What is synthetic data?

Synthetic data is defined as artificially generated data that is created by using algorithms to mimic real-world data. It is a valuable tool for creating large datasets that can be used for use cases such as machine learning model training. Synthetic data is created by using a set of rules that govern the data’s distribution, structure, and relationships.

An overview of the Synthesized Scientific Data Kit

At Synthesized, we developed the Synthesized Scientific Data Kit (SDK), which is a python package that can be used to generate high-quality synthetic data for use in machine learning and data science tasks. After raw data is loaded into the SDK from a data source, the highly optimized generative models utilized by the SDK are trained with this raw data. Once trained these models can synthesize a new dataset with the same statistical properties and correlations present in the original data. While this synthetic data retains the same statistical information present in the original, it is free of sensitive personally identifiable information (PII). This enables users to obtain access to representative data for machine learning tasks in a matter of minutes.

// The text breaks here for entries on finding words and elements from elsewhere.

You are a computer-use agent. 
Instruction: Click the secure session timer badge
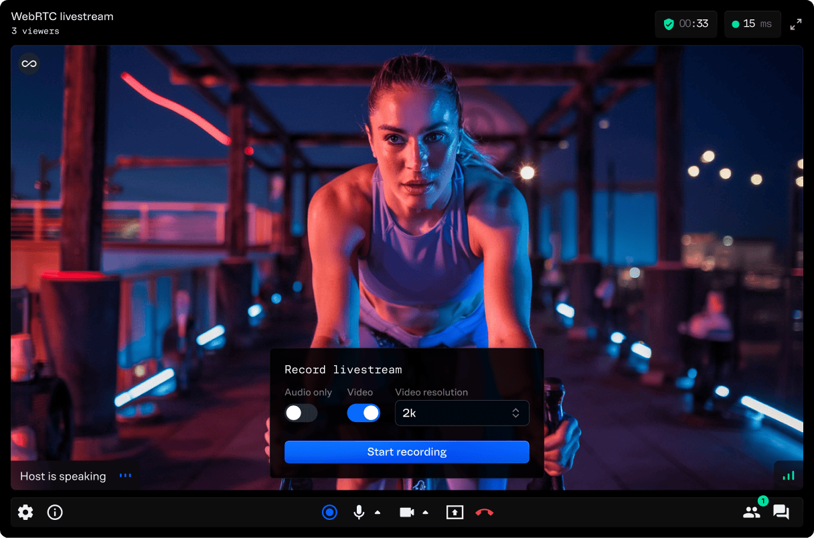[x=685, y=24]
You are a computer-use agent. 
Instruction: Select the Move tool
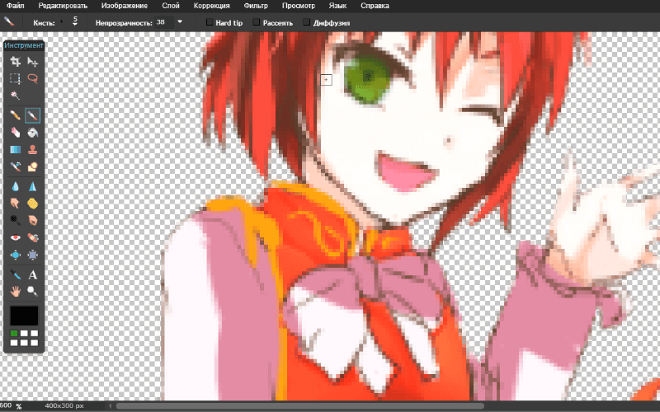pyautogui.click(x=33, y=62)
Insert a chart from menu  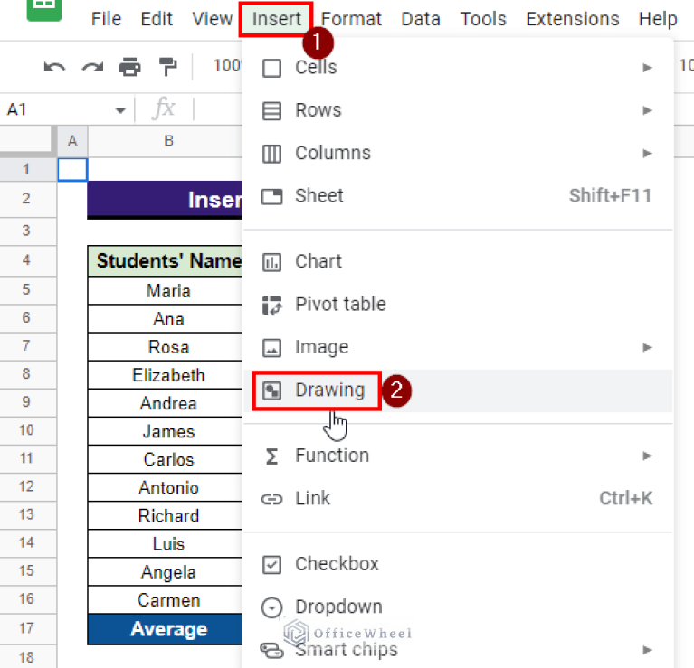(x=318, y=261)
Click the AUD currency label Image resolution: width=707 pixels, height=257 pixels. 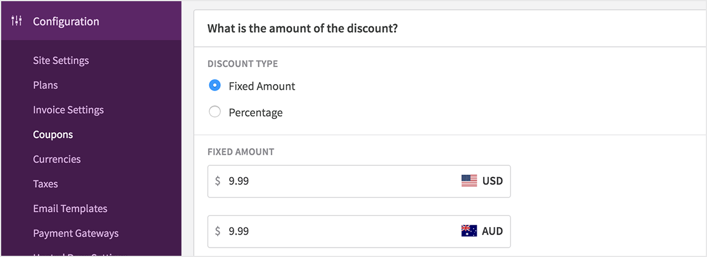click(493, 231)
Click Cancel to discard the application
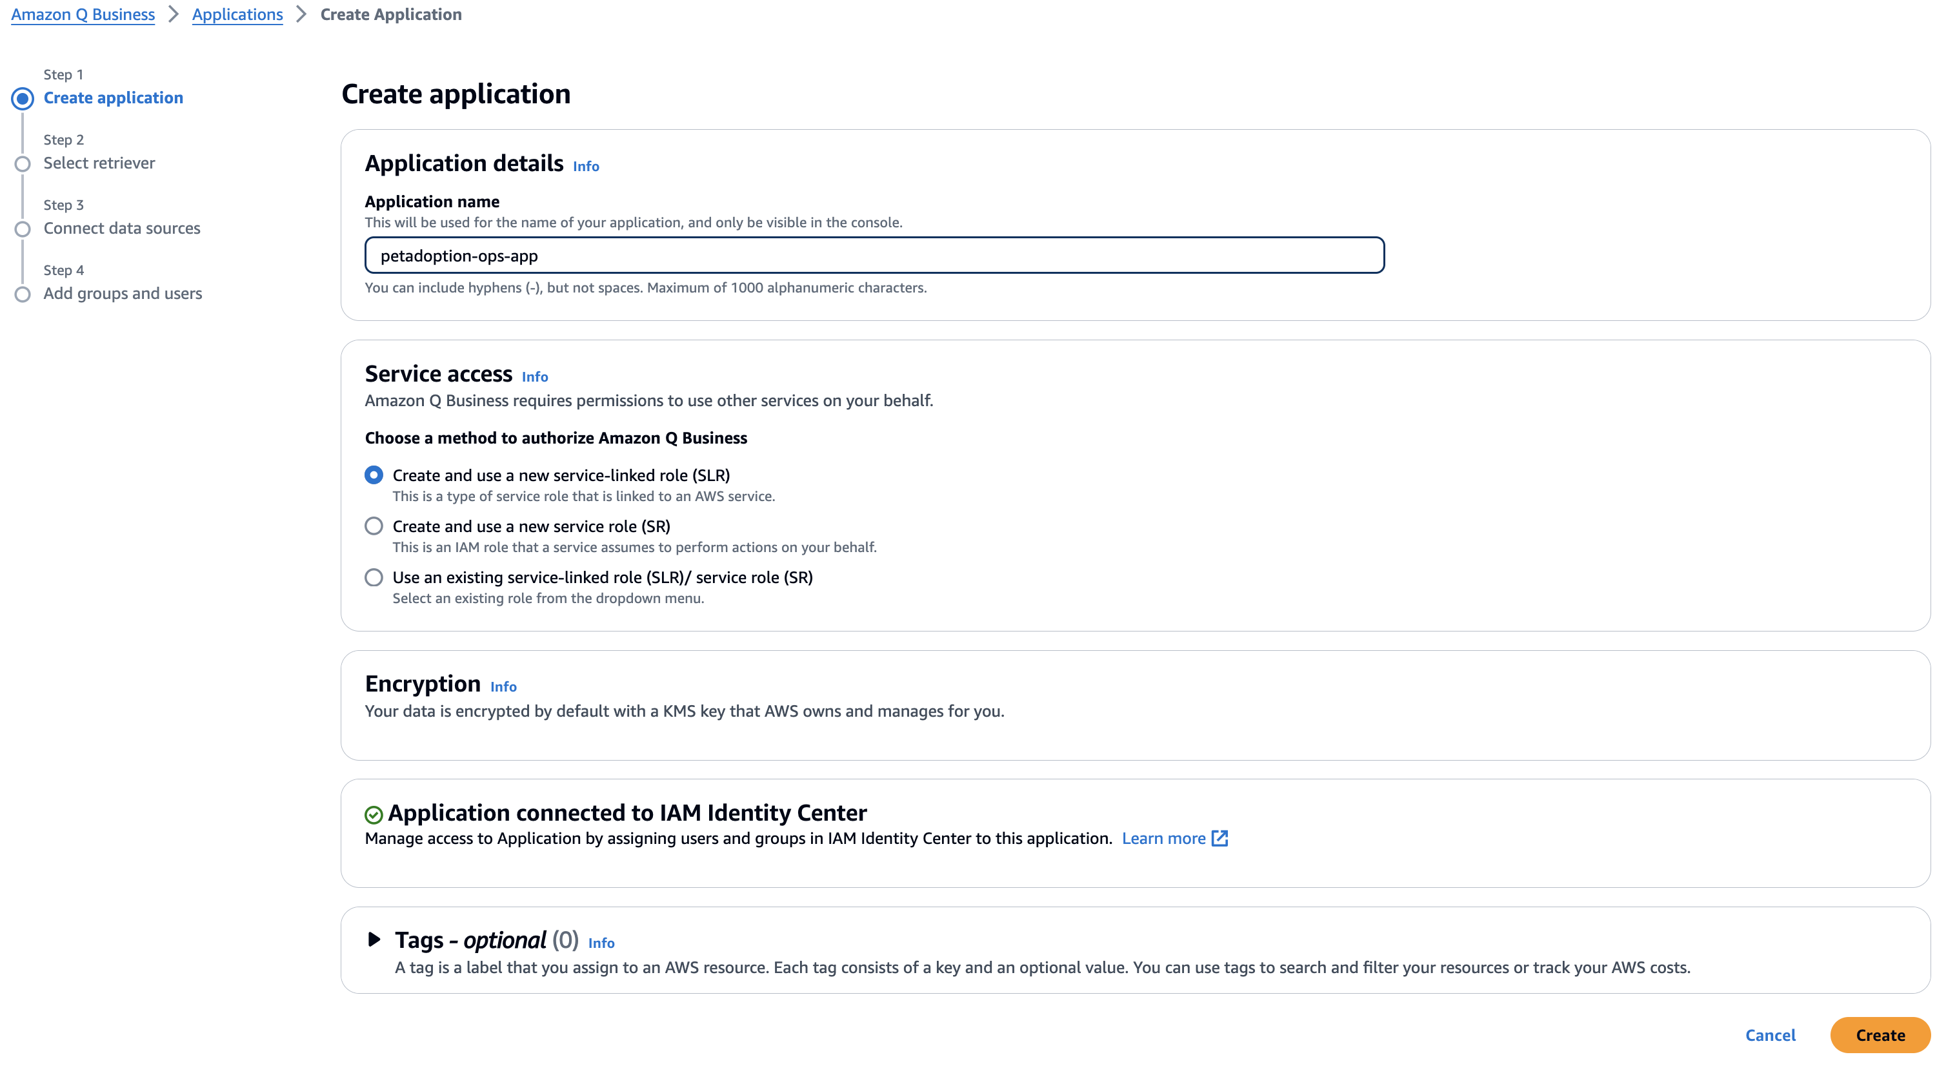 (x=1771, y=1035)
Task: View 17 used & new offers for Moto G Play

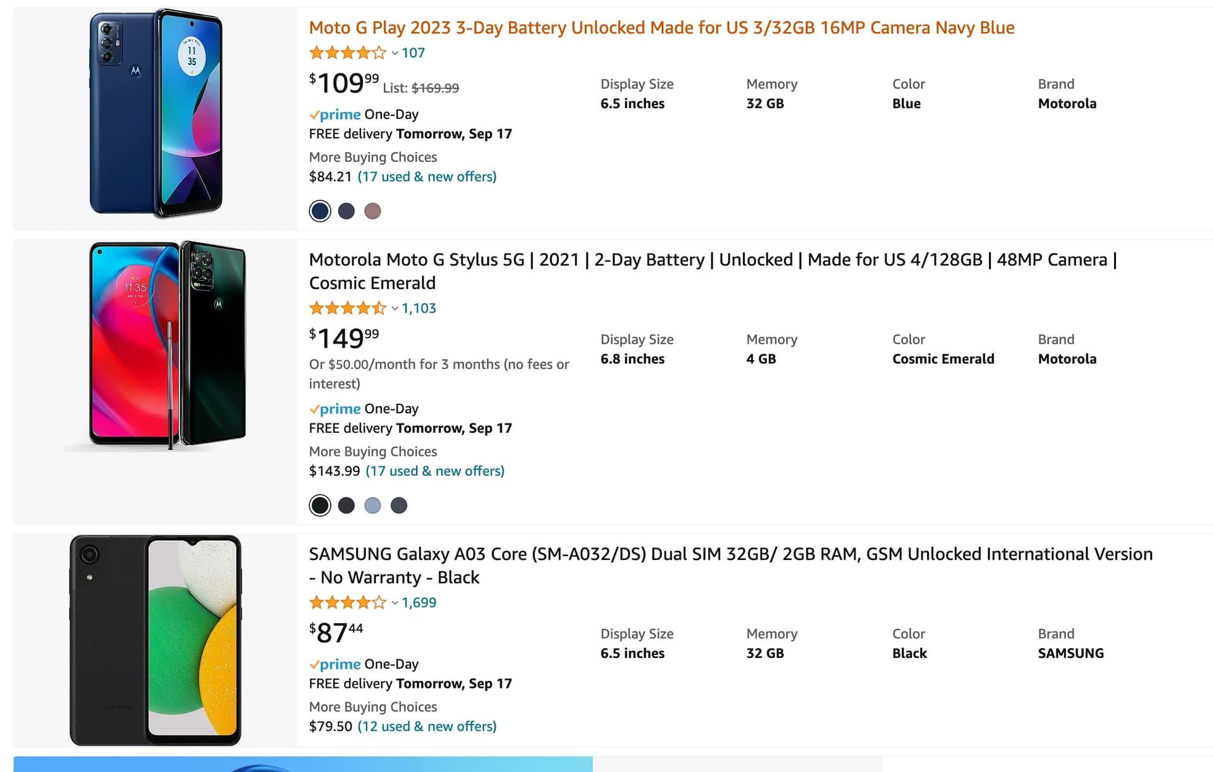Action: (427, 177)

The value of synthetic data for AI & ML

Engineers and researchers will often experience long delays when trying to access sensitive data if they are granted access in the first place. Particularly in the financial services industry where compliance and security are paramount, the process of obtaining access to data that contains sensitive or PII is both expensive and time-consuming, and ultimately reduces productivity and hinders development. With the use of the robust privacy measures built into the SDK and its highly optimized generative models, data engineers can easily access synthetic copies of real-world data that enable rapid experimentation at scale.

On another front, data scientists often face the issue of only having access to low-quality data for machine learning model training. Real data can often be highly unbalanced (where certain categories are present in tiny proportions in a dataset) or contain missing fields meaning that it has limited value when used to train machine learning models. The SDK can be used to improve machine learning model performance by generating a high-quality synthetic dataset, that is better than production data, using techniques such as rebalancing, upsampling, and data imputation. When you have the ability to generate data, it is possible to selectively generate more data of a specific category to help augment your data. In particular, machine learning models trained with rebalanced synthetic data can show a marked improvement in the tasks of fraud detection.

Use cases of synthetic data in financial services and insurance

The financial services and insurance industries are increasingly leveraging AI and ML to improve their operations and better serve their customers. Synthetic data is becoming an essential tool in these industries for various use cases, a few of which are:

Training fraud ML models for accurate fraud detection & prevention

Fraud detection is another critical use case for AI and ML in finance and insurance. Generative models can be used to create synthetic fraud events that possess the same statistical properties as real fraud events. The data generated can be used to train algorithms to detect and prevent fraud more effectively. This is especially useful in cases where real-world data may not provide enough information to train the algorithm accurately.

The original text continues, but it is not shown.